Poznajemy Louisę Herzog-Riggs – młodą, ambitną tenisistkę, której świat wali się w jednej chwili po kontuzji. Zawieszona na rok, wyjeżdża na Hawaje, by pod opieką matki chrzestnej odzyskać formę. Brzmi jak plan? Otóż nie do końca. Już pierwszego dnia Lou traci przytomność na plaży i budzi się… na kanapie przystojnego surfera Vince’a Greenfielda. Od tego momentu zaczyna się historia pełna ciepła, uroczych dialogów i nieoczywistych relacji.
Sielankowy klimat wyspy miesza się z wyzwaniami, zarówno sportowymi, jak i emocjonalnymi. Louisa i Vince szybko łapią nić porozumienia, ale każde z nich ma swoje sekrety i własne plany na przyszłość. Ona – kariera w Niemczech. On – życie w zgodzie z hawajskim luzem. Czy znajdą wspólną drogę?
Moja opinia i przemyślenia
Przyznaję bez bicia, że bałam się trochę nudy. Pierwsze rozdziały, choć ładnie napisane, to taki długi wstęp, gdzie niewiele się dzieje. Trochę jak rozgrzewka przed prawdziwym meczem. Jednak kiedy akcja rusza, robi się naprawdę świetnie! Relacja Louisy i Vince’a rozwija się naturalnie, bez sztucznych dramatów i nieporozumień na siłę.

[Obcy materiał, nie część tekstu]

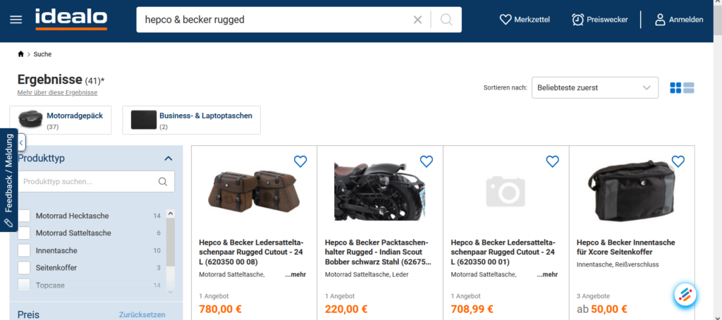722x320 pixels.
Task: Clear the search field with X icon
Action: pyautogui.click(x=417, y=19)
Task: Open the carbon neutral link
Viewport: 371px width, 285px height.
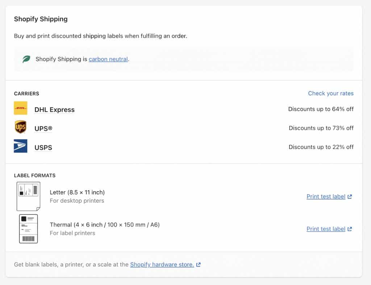Action: click(108, 59)
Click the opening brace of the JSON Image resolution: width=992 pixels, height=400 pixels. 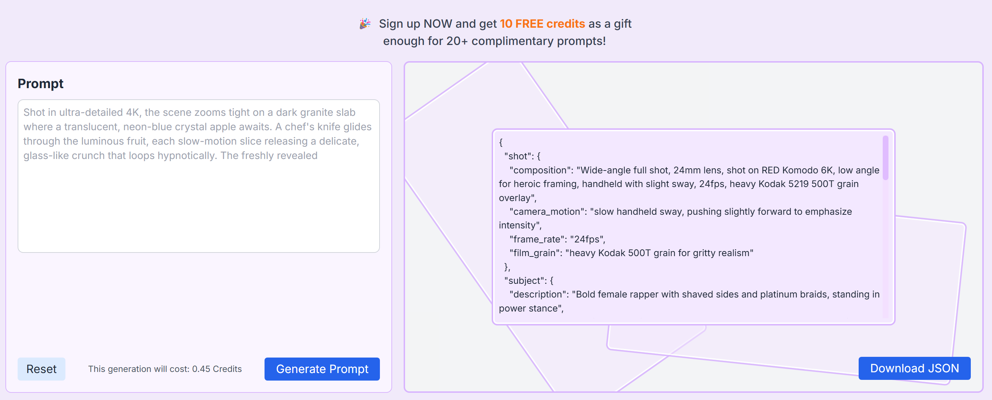(x=501, y=142)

Bardzo polubiłam bohaterów. Louisa to przykład pozytywnej, zdeterminowanej postaci, której kibicujesz od pierwszej strony. Vince to typowy chłopak z sąsiedztwa, ale z własnymi tajemnicami. Idealne połączenie! Bardzo ładnie ujęte zostało też tło powieści. Hawaje są opisane tak plastycznie, że niemal czułam ciepło piasku pod stopami. Podobało mi się też to, że autorka nie poszła w banał – jest romantycznie, ale bez przesady. Czuć, że to historia o dwójce ludzi, którzy szukają swojego miejsca, a nie tylko kolejna wakacyjna miłostka.
Podsumowanie
„Może to właśnie miłość” to świetna lektura na ciepłe dni. Lekka, przyjemna, ciepła jak promienie słońca na plaży O’ahu. Idealna dla tych, którzy szukają pozytywnej historii o marzeniach, pasji i uczuciach, które rodzą się w najbardziej nieoczekiwanych momentach. Jeśli masz ochotę na książkę, która poprawi Ci humor i przeniesie na drugą stronę globu – sięgaj śmiało. Lou i Vince czekają!

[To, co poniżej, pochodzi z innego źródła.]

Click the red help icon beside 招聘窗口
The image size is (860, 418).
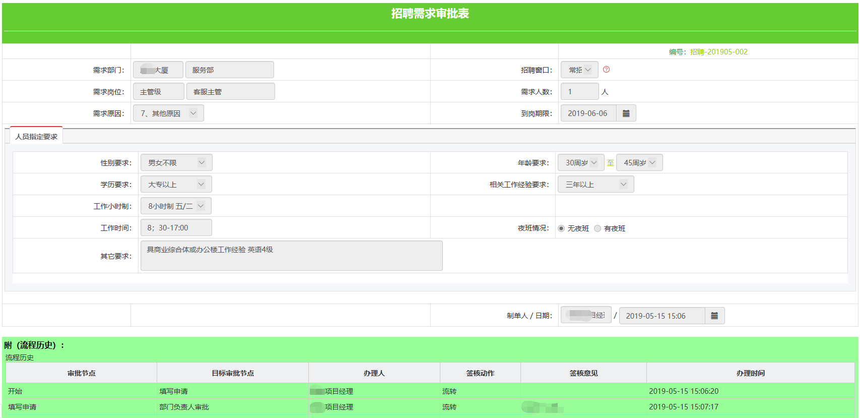click(606, 70)
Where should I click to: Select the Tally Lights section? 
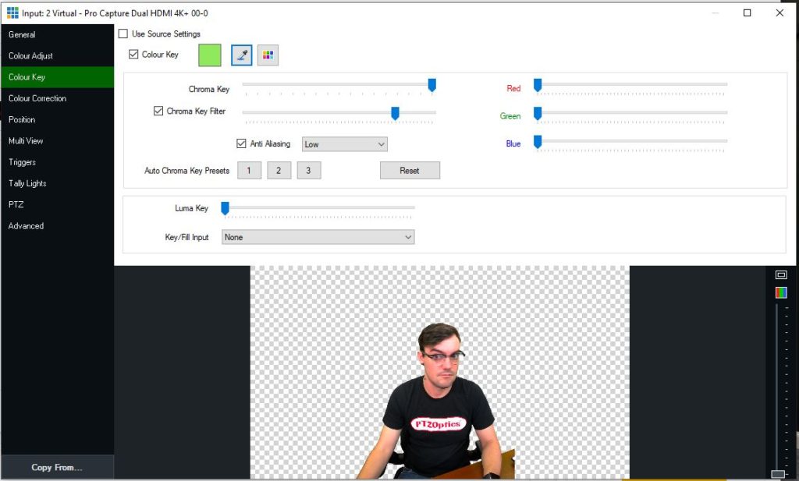tap(27, 183)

Egzemplarz recenzencki otrzymałam od wydawcy.
Przeczytaj również:
Joanna - Pisane z uśmiechem
Od czasu do czasu lubię sięgać po takie historie. A te nadmorskie mają dla mnie wiele uroku 😍
Klaudia
Widzę tytuł i już wiem, że z chęcią bym przeczytała. Twoja recenzja tylko bardziej mnie do tego przekonuje!
Malwina
Lubię takie lekkie historię. Na pewno przeczytam 🙂
Bookendorfina Izabela Pycio
Bardzo lubię przenosić się za pośrednictwem książek w wybrane klimaty, kiedy, chociaż na chwilę, poczuję ciepło, albo wręcz odwrotnie pożądany chłód.
Ania
Lektura na ciepłe dni – wspaniale, zapowiada się przyjemnie 🙂
Anszpi
To książka dla mnie, takie historie lubię i miło mi się czyta
Honorata
Czasami warto dać się porwać takim lekkim i przyjemnym książkom. Sama sięgam po takie rzadko, bo wolę mroczne, ale nie powiem, to świetna odskocznia.
Izabela
To książka, która od razu wprowadza w wakacyjny nastrój! Hawaje, tenis, emocje i romantyzm – naprawdę przyjemna lektura na relaksujący wieczór. Lou i Vince to postacie, z którymi szybko się zaprzyjaźniasz, a ich historia rozwija się w sposób naturalny, bez zbędnego dramatu. Polecam wszystkim, którzy szukają książki, która zabierze ich na słoneczne plaże i pozwoli poczuć wakacyjny vibe.